Однажды Меруерт, слегка округлившаяся и ставшая почти черной от загара, заговорила с мужем в полушутливом тоне:

– Милый папочка Назкетая! – Она всегда так называла Казыбека, подчеркивая в муже достоинство главы семьи. – Ты у нас стал таким солидным господином, что за последнюю неделю ни разу не спросил о настроении жены. А я ведь рядом, на страже твоего благополучия. Все ли у нас хорошо, как ты думаешь?

– Ты улыбаешься, значит, все хорошо, – ответил Казыбек, беря супругу за располневшую талию и усаживая на колени.

– Ты угадал, но в глупой моей голове иногда появляются странные мысли. Хочешь, скажу, что я надумала?.. Нет, сначала обещай мне, что исполнишь мое желание.

Меруерт внимательно глядела на мужа, присматриваясь ко всякой перемене в лице. Сквозь плотный загар на щеках проступил румянец, означая сильное волнение. Радовалась Меруерт или ее сотрясал прилив гнева, она была прекрасна обликом.

– Если скажешь «да», пожалуйста, после не бери своего согласия обратно.

– Зачем такое длинное предисловие, Меруерт? – Казыбек свел брови в линию, пряча глаза. – Разве я могу отказать тебе, если ты чего-то очень хочешь? Ну, согласен, говори.

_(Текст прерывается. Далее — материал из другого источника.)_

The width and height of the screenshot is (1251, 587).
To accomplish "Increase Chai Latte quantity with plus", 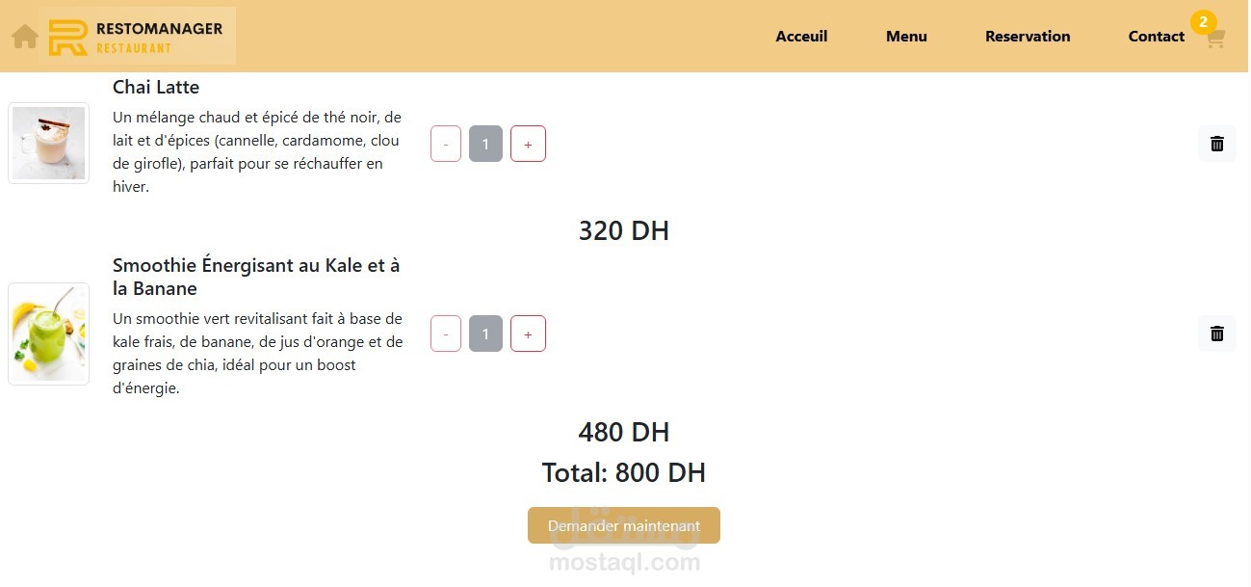I will [528, 144].
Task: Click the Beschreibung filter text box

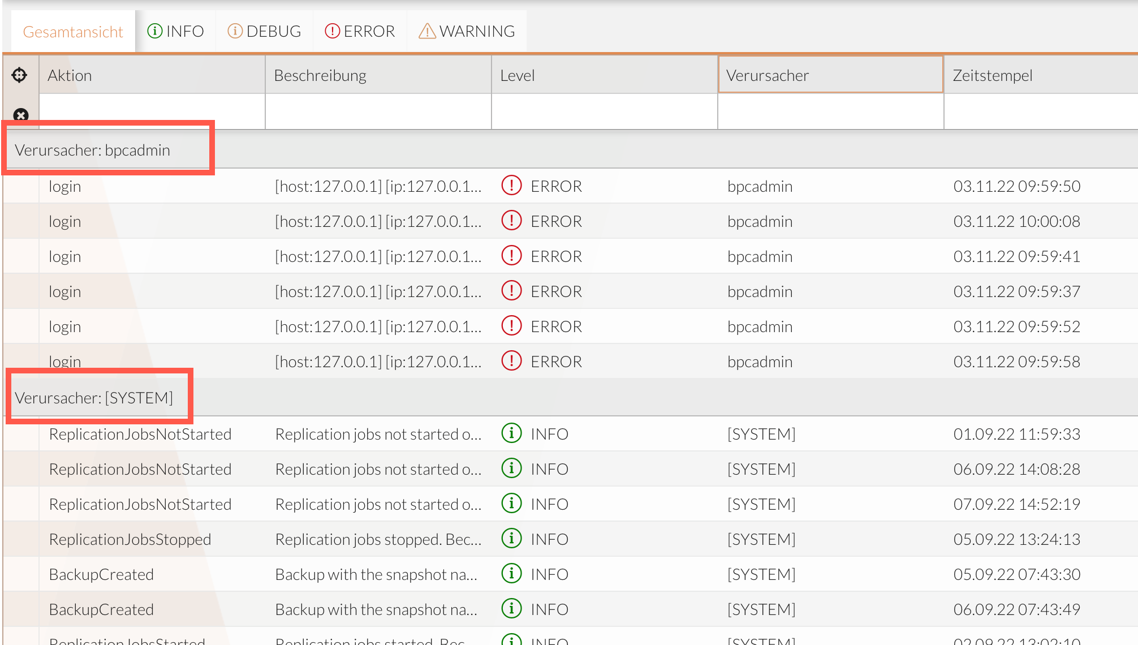Action: 378,111
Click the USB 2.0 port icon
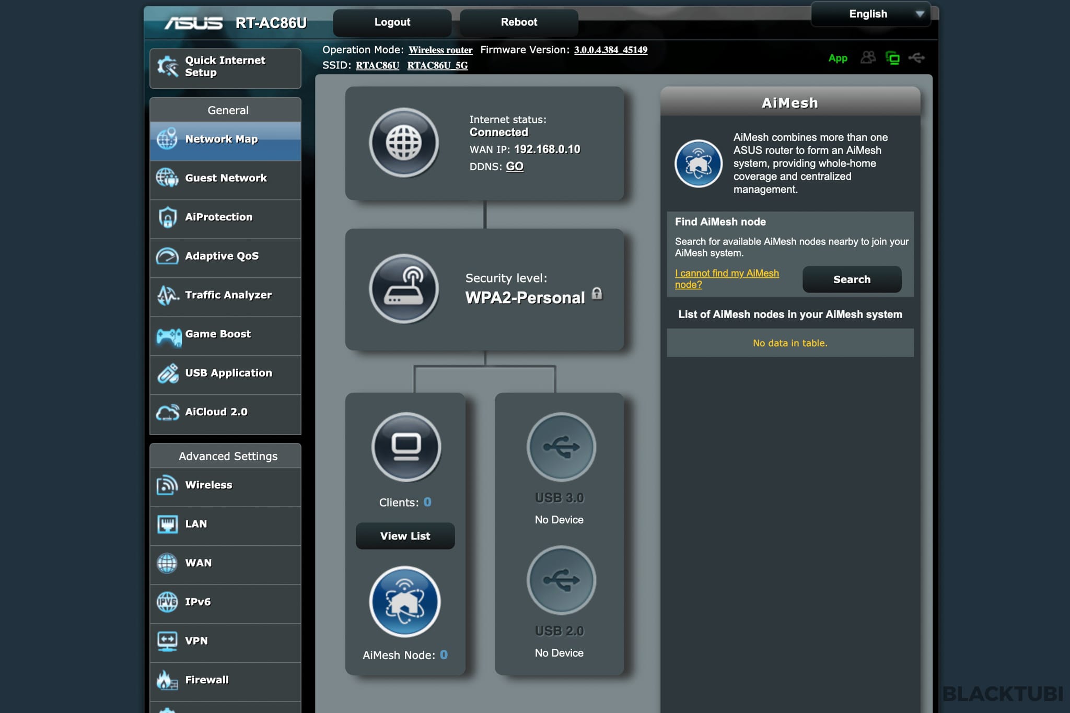 pos(561,580)
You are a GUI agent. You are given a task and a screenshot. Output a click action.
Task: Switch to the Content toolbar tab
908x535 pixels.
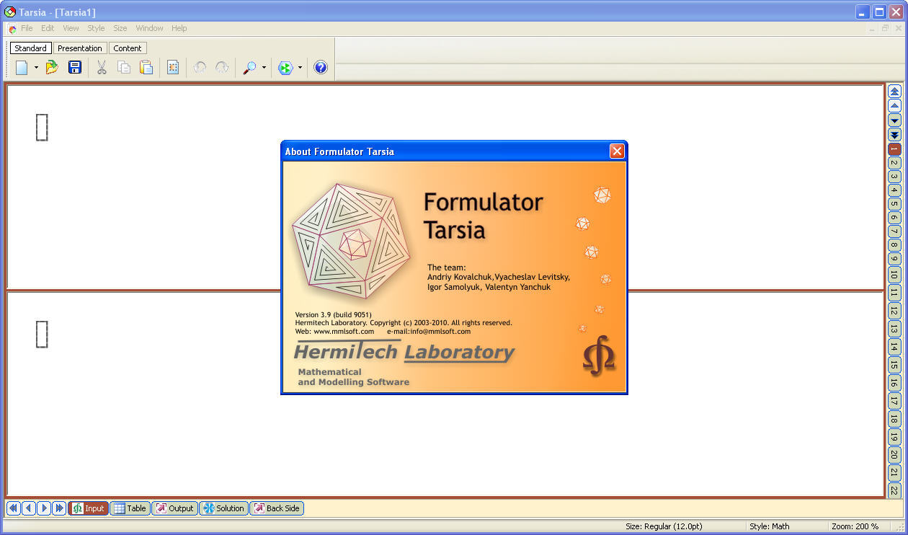point(128,48)
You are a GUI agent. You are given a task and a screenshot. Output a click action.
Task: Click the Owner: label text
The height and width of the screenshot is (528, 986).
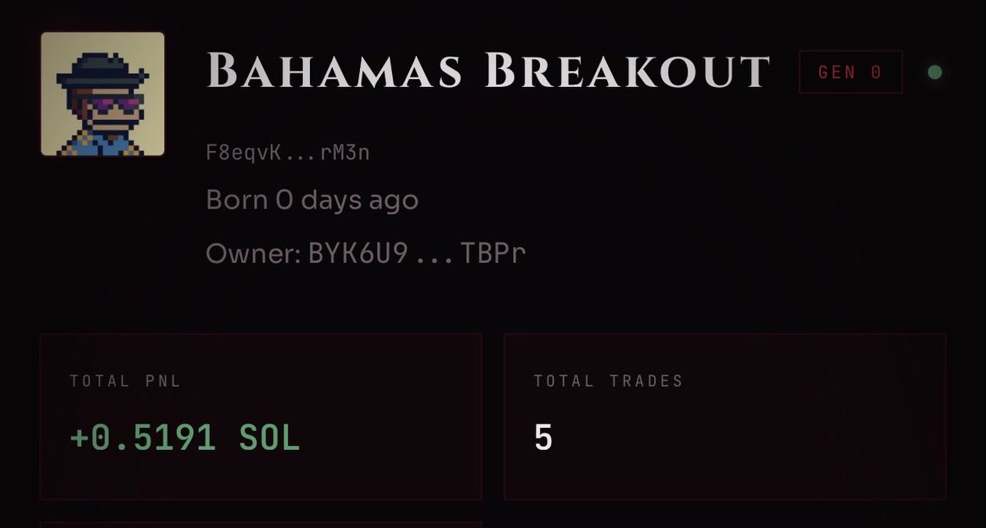pos(252,253)
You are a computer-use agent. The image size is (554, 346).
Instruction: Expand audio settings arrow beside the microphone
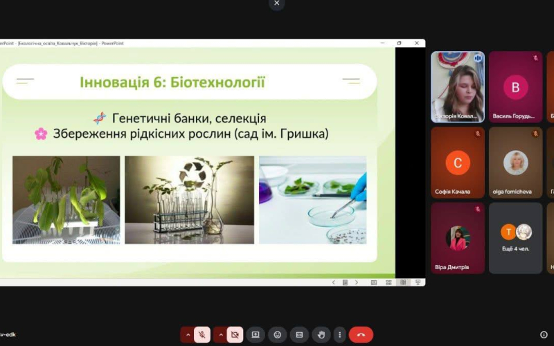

– Можно было и без «ну», – упрекнула жена. – В общем, ладно. Договорились, папочка Назкетая! – Меруерт крепко обвила шею мужа обнаженными руками. Пальцы ее, длинные и тонкие, с остро обрезанными ноготками, расчесывали вихры мужа. – Как ты воспримешь мое решение вернуться домой?

– Тебе приснился хороший сон, дорогая?

– Сон этот превратился в бесконечный, – призналась женщина. – Сегодня пробудилась словно от толчка: меня разыскивала Шолпанка. Голоса дочерей я различу в любой толпе… Да, Шолпанка… Она позвала от дверей, я отчетливо слышала ее шаги, не вполне проснувшись, закричала с постели: «Иду, доченька!» Целый день прислушиваюсь, а то выскакиваю в сад. Мне кажется, мои девочки где-то поблизости, разыскивают нас… Я так думаю: Шолпанка заболела или еще какое несчастье. А может, обе малышки там – влоск… Я слышала, что знаки бывают вещими. Сейчас нередко пишут о биотоках.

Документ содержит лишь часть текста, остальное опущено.